第481章 為什麼是他
「它們出去找你,還沒回來。」君墨言坐到她的面前,心疼地給她往碗裡布菜,「多吃點,慢點吃……先喝點湯……」
「娘真是的,為什麼要亂跑……千萬不要遇上壞人了……」君凰雪伸長細脖子往外面張望,小嘴巴嘟起來。
「麒麟坊里用罌粟喂小狗,那些小丫頭們也長年服用罌粟,只一點也能徹查麒麟坊,把那名胖掌柜先抓來審審,有時候就得要打草驚蛇。」君清晨沉吟一會,看向君墨言。
「你看著辦,這件事全權交給你處置。」君墨言的注意力全在小肉團兒身上,隨口說了句。
「罌粟能控制人的心神,還能止疼,有些江湖人受傷的時候就嚼兩片罌粟膏。」藍罌猶豫了一下,小聲說:「我在寒煙坊的時候,結識過一個從事罌粟膏生意的老闆,聽他說年初在汰州時遇上一個奇人,他制的罌粟膏片,吃了之後能看到前世今生,還能醫腐骨,救死人。」
「是嗎,那你還能找到這名老闆嗎?」君清晨一喜,趕緊問她。
「我只記得他說的大概落腳的地方,好像是在南邊街上。

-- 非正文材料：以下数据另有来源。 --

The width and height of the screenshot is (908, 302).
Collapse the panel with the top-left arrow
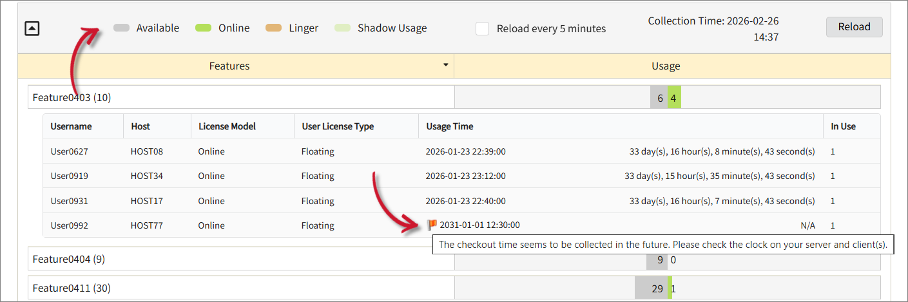(x=32, y=28)
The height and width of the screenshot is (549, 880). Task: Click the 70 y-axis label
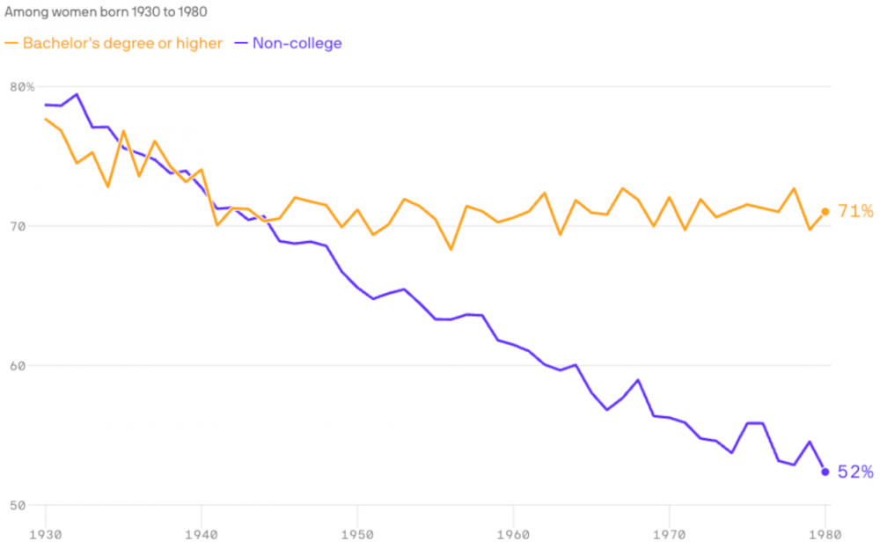click(x=18, y=226)
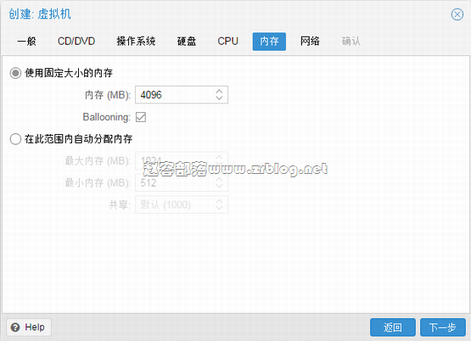Select 使用固定大小的内存 radio button
Viewport: 471px width, 341px height.
[x=15, y=73]

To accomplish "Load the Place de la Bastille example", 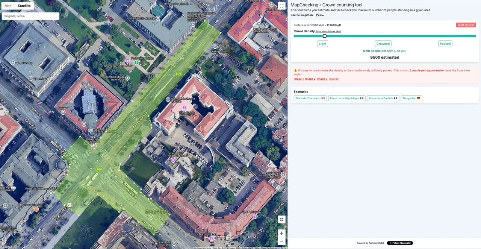I will pyautogui.click(x=383, y=98).
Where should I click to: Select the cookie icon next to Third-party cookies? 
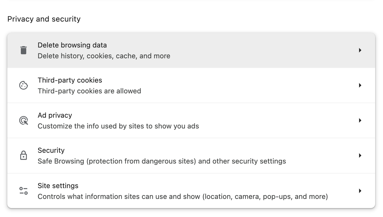24,85
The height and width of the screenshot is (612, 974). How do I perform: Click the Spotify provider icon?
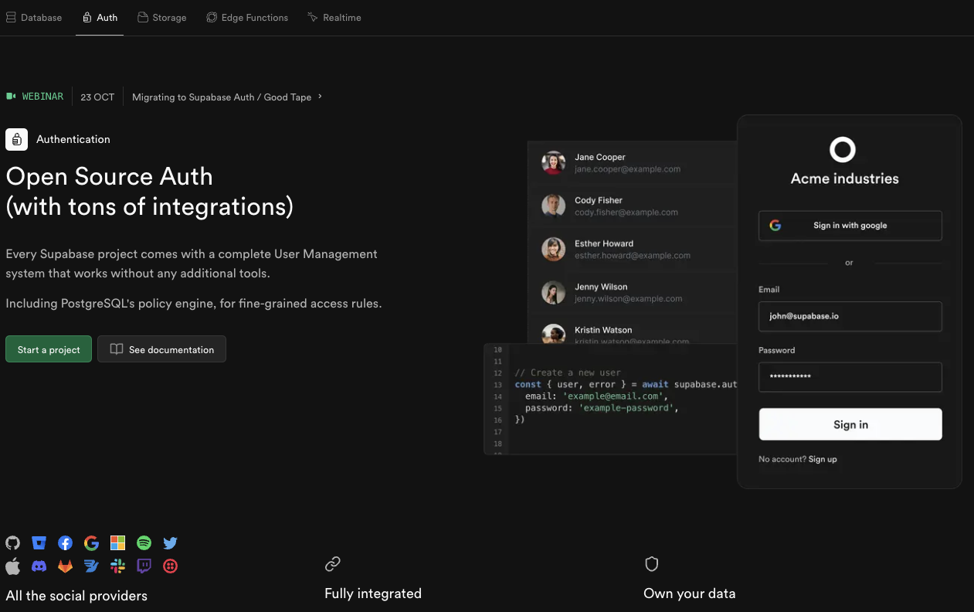coord(144,543)
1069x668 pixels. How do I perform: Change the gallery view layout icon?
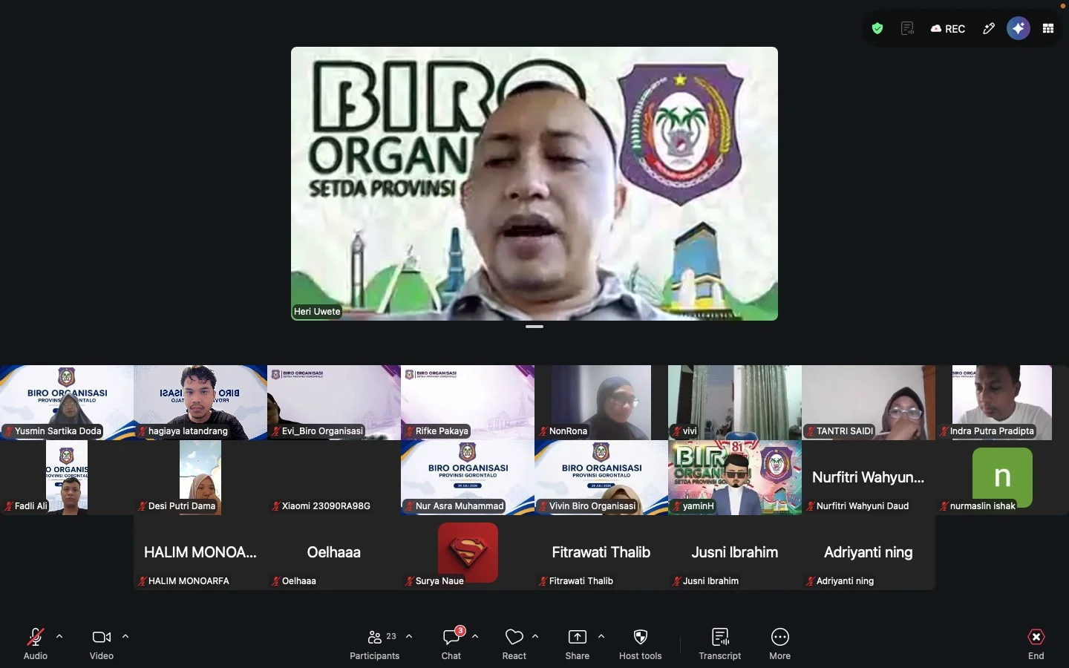[1048, 29]
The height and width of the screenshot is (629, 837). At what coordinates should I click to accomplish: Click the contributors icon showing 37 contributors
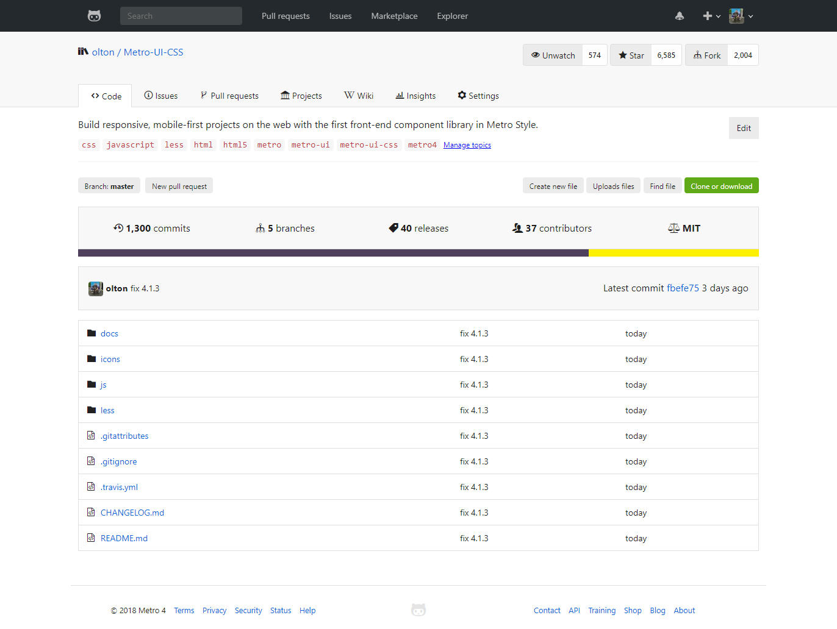(x=517, y=227)
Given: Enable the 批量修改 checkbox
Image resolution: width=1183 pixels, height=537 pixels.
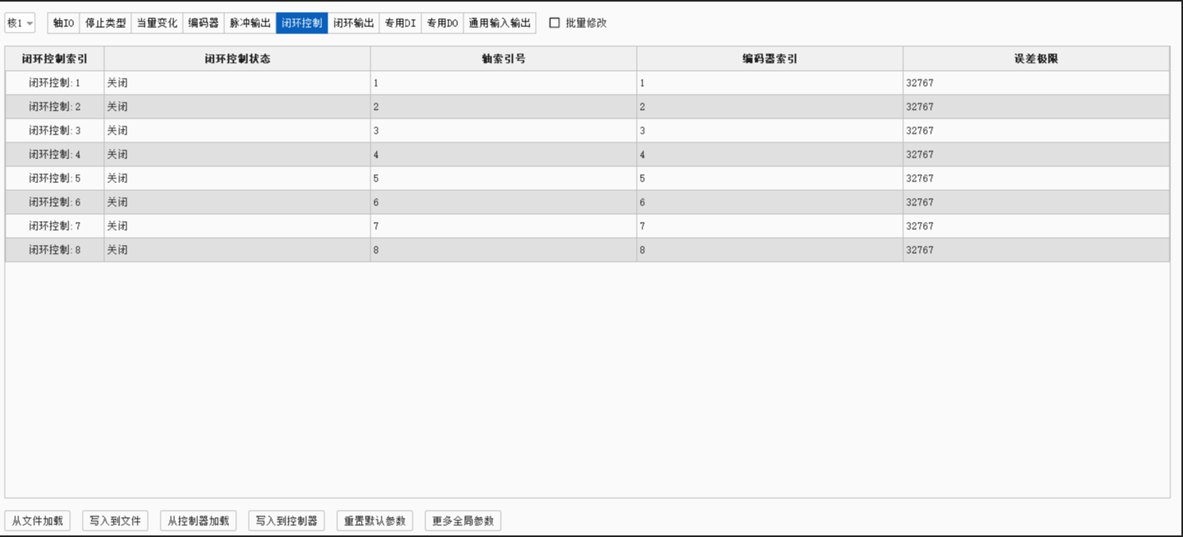Looking at the screenshot, I should point(555,23).
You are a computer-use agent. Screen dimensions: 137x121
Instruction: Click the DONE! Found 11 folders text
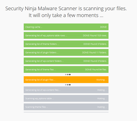click(95, 53)
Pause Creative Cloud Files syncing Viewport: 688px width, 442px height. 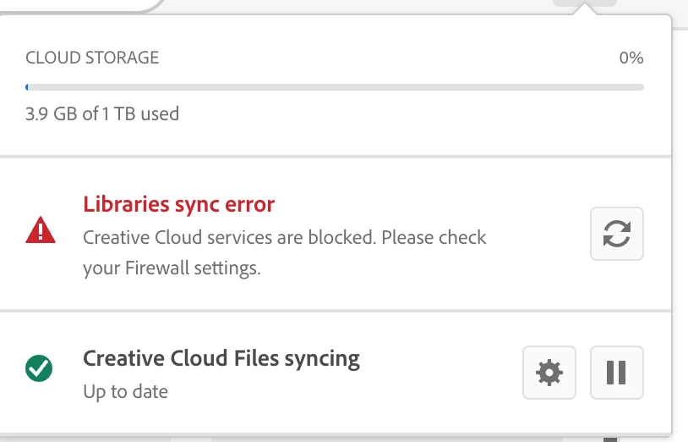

」藍罌仔細想了想,沒能想起當時那個地方。
「南邊多是勾欄院。」君清晨擰擰眉,那種地方多的是這種讓人醉生夢生的東西流行。
「我討厭那種地方,應該下旨,全部關掉。」君凰雪扁起嘴,憤怒地說:「爹爹,我明天要親自帶人去關掉這些地方,我要把那些胖胖的討厭的女人全抓起來,讓她們做苦工。」
「嗯,好,你先乖乖吃飯,明天讓十一王陪你去關。」君墨言親手舀了湯喂她。
「為什麼是他?」君凰雪傻眼了。
十一王苦笑,扇子在手掌上敲敲,低聲說:「因為……這裡只有我一個閑人。」
……
大雪紛紛揚揚,越下越大。
蘇語一路緊追,終於看到了緋玉的身影,就卧在牆根下,緋衣在夜雪裡鋪開,宛如被人撕破的殘破花瓣。
他的鞋也不知所蹤,小腿上堆著白雪,一動不動地伸著。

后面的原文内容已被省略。